- [Consignes]:
A. Répondez aux questions suivantes à partir de l'extrait sur le droit d'auteur.
(i) Selon l'article L.111-1 du code de la propriété intellectuelle, de quel seul fait l'auteur tire-t-il son droit de propriété incorporelle sur son œuvre ?
(ii) À quelle date s'apprécie l'originalité de l'œuvre ?
(iii) Quelle juridiction le titulaire d'un droit d'auteur peut-il saisir pour qu'il soit mis fin au trouble ?
B. Dans l'extrait sur le droit d'auteur, présentez sous forme de liste le paragraphe qui commence par « Par ailleurs, l'article L.111-1 » en conservant ses faits principaux.
C. Reprenez l'extrait sur le droit d'auteur à la suite de sa dernière phrase.

- [Extrait fourni]:
_ _ _
Et selon l’article L. 122-4 du code de la propriété intellectuelle’Toute représentation ou reproduction intégrale ou partielle faite sans le consentement de l’auteur ou de ses ayants droit on ayants cause est illicite.’
Ainsi, constitue la reproduction d’une oeuvre de l’esprit en violation du droit d’auteur constitue un trouble manifestement illicite, de sorte qu’un titulaire de droit d’auteur est habilité à saisir la juridiction en référé afin qu’il soit mis fin au trouble en l’absence de contestation sérieuse opposée.
Par ailleurs, l’article L.111-1 du code de la propriété intellectuelle dispose que l’auteur d’une oeuvre de l’esprit jouit sur celle-ci, du seul fait de sa création et dès lors qu’elle est originale, d’un droit de propriété incorporelle exclusif comportant des attributs d’ordre intellectuel et moral ainsi que des attributs d’ordre patrimonial.
L’originalité de l’oeuvre, qui s’apprécie à la date de sa création, peut résulter du choix des couleurs, des dessins, des formes, des matières ou des ornements mais, également, de la combinaison originale d’éléments connus.
La combinaison d’éléments qui en eux-mêmes ne présentent pas d’originalité peut manifester un effort créatif si elle confère à l’oeuvre revendiquée une physionomie propre la distinguant de celles appartenant au même genre et traduisant un parti pris esthétique du créateur.
_ _ _
- [Données sources]:
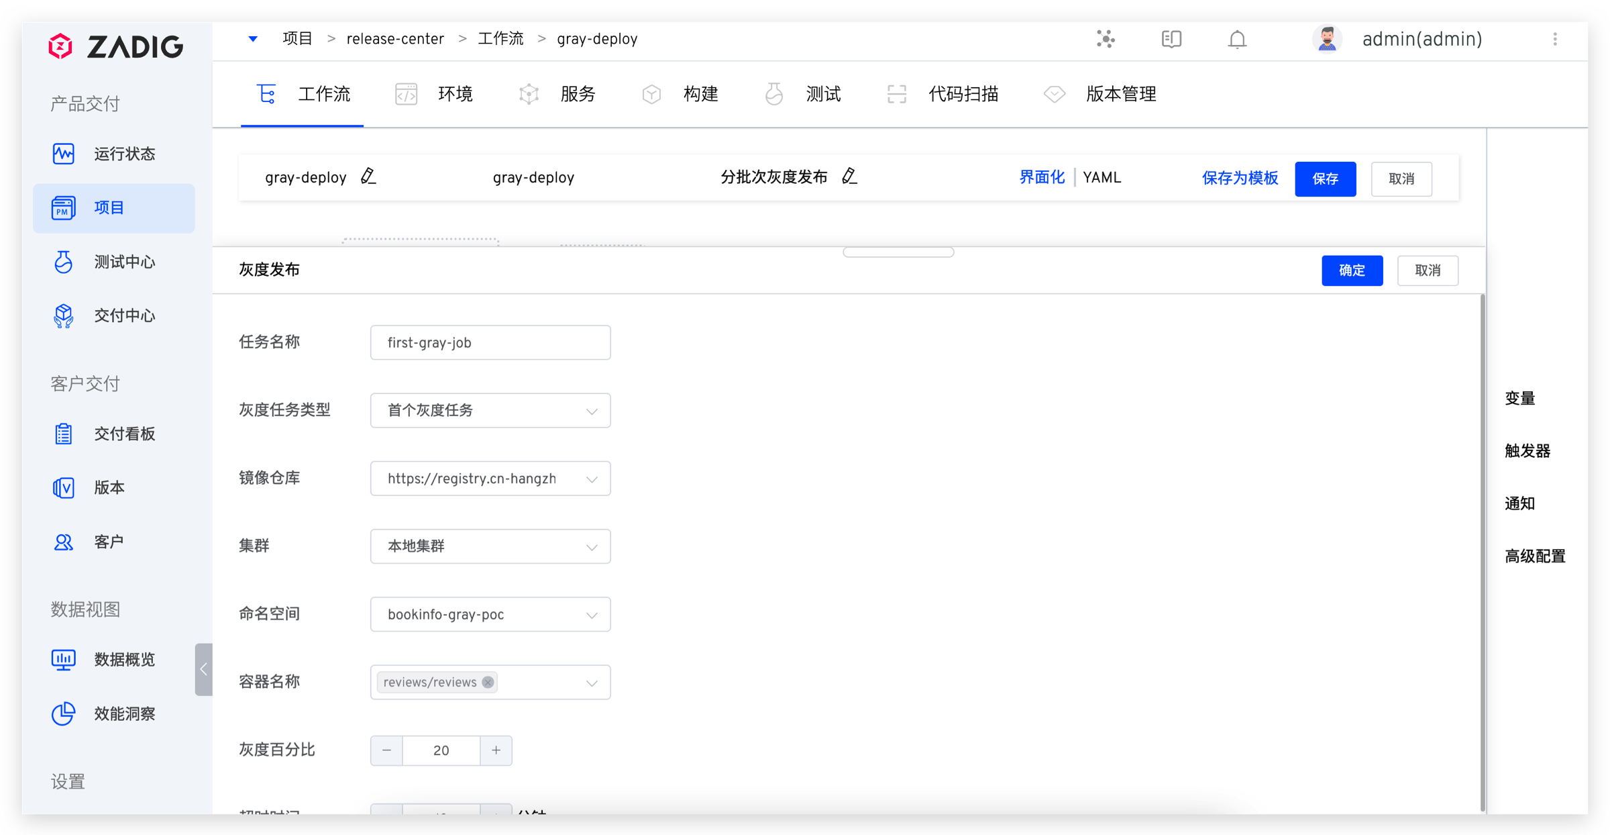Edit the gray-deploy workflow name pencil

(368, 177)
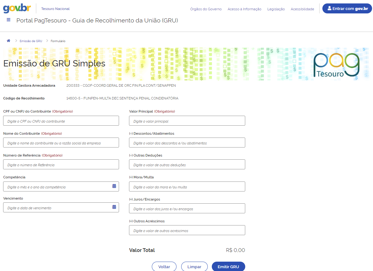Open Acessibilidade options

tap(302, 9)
_ _ _
- [Réponses]:
A.
(i) Du seul fait de sa création, dès lors que l'œuvre est originale.
(ii) À la date de sa création.
(iii) La juridiction en référé.

B.
- L'article L.111-1 du code de la propriété intellectuelle accorde à l'auteur d'une œuvre de l'esprit un droit de propriété incorporelle exclusif sur celle-ci.
- Ce droit naît du seul fait de la création, à condition que l'œuvre soit originale.
- Il comporte des attributs d'ordre intellectuel et moral ainsi que des attributs d'ordre patrimonial.

C.
Si la notion d’antériorité est indifférente en droit d’auteur, celui qui se prévaut de cette protection devant plutôt justifier de ce que l’oeuvre revendiquée présente une physionomie propre traduisant un parti pris esthétique reflétant l’empreinte de la personnalité de son auteur, l’originalité doit être appréciée au regard d’oeuvres déjà connues afin de déterminer si la création revendiquée s’en dégage d’une manière suffisamment nette et significative, et si ces différences résultent d’un effort de création, marquant l’oeuvre revendiquée de l’empreinte de la personnalité de son auteur.
Lorsque la protection par le droit d’auteur est contestée en défense, l’originalité de l »uvre revendiquée doit être explicitée par celui qui s’en prétend auteur, seul ce dernier étant à même d’identifier les éléments traduisant sa personnalité.
Sur ce, s’il n’est pas contesté par les défendeurs que M. [U] est bien à l’origine du logo tel que déposé à l’INPI, ces derniers contestent cependant son originalité et ainsi la possibilité pour M. [U] de se prévaloir de droits d’auteur.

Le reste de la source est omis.